The new building was modern and a bit unusual compared to the previous ones. It had the usual stack rooms: work and receiving rooms, rooms for conferences, rooms for cataloguing, seminar halls, library science, children’s library, rooms for reserve books, a periodical room and offices for staff headquarters. The reading area was on one floor and measured 119’ long, 32’ wide and 50’ high. A 36’ extension brought the total length to 155’. Just above this room on the second floor was a large room, which was designated for a museum. It measured 121’ long, 36’ wide and had an arched ceiling 12’ on the side and running up considerably higher in the center. It too was beautifully lighted, having 21 windows. The school already had a rare collection of mostly East Tennessee historical relics making it apparent that this area would become one of the most interesting and outstanding features of anything on campus.
The new library contained a large fireproof vault, a number of spacious classrooms and a librarian’s office with telephone connection to various parts of the building. There was also a small assembly room for various activities.
The beautiful new library was deemed to be a living memorial to Dr. C.C. Sherrod, the school’s beloved president who spent much time visiting library buildings on other campuses and working closely with the architects before the final plan was approved.

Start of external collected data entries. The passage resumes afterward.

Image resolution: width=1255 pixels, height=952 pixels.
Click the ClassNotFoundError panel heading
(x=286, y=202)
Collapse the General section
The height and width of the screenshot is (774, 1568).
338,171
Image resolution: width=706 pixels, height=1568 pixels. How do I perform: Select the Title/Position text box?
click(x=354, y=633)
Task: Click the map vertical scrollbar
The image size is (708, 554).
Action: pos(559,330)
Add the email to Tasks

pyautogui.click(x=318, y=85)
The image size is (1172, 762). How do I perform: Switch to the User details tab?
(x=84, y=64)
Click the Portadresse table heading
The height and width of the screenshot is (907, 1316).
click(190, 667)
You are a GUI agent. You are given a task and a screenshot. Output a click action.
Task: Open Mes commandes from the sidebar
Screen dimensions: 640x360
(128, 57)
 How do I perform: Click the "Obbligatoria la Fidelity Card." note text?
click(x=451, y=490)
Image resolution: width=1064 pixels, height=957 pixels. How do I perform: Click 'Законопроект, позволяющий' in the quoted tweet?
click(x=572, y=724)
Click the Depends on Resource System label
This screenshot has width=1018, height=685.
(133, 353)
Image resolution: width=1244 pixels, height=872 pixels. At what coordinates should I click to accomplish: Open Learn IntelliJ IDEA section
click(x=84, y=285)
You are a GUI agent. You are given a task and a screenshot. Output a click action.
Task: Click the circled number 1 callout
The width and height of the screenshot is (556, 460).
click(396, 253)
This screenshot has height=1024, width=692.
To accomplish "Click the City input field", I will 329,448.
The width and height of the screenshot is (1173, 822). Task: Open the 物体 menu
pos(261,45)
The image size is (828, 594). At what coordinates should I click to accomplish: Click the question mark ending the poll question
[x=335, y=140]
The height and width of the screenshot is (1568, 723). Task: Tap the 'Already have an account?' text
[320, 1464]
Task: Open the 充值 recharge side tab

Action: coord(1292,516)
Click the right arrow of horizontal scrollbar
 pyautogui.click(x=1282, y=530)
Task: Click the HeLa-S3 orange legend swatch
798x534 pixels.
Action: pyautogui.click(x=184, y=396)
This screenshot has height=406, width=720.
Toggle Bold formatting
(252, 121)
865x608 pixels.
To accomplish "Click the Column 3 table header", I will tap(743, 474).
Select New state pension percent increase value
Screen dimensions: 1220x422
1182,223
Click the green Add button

The building itself was incombustible, being of concrete, brick and stone structure with matching fumed oak finish furniture. The floors were terrazzo and concrete overlaid with rubber tile and battleship linoleum, making it essentially noise proof. There was shelving space for 130,000 volumes with meeting space to accommodate 300 students. The cost of the building was approximately $150,000.
Through the efficient and untiring efforts of the two librarians and the ever-progressive president, the library became the outstanding feature on campus for aiding knowledge-seeking students on a journey to a higher and better education.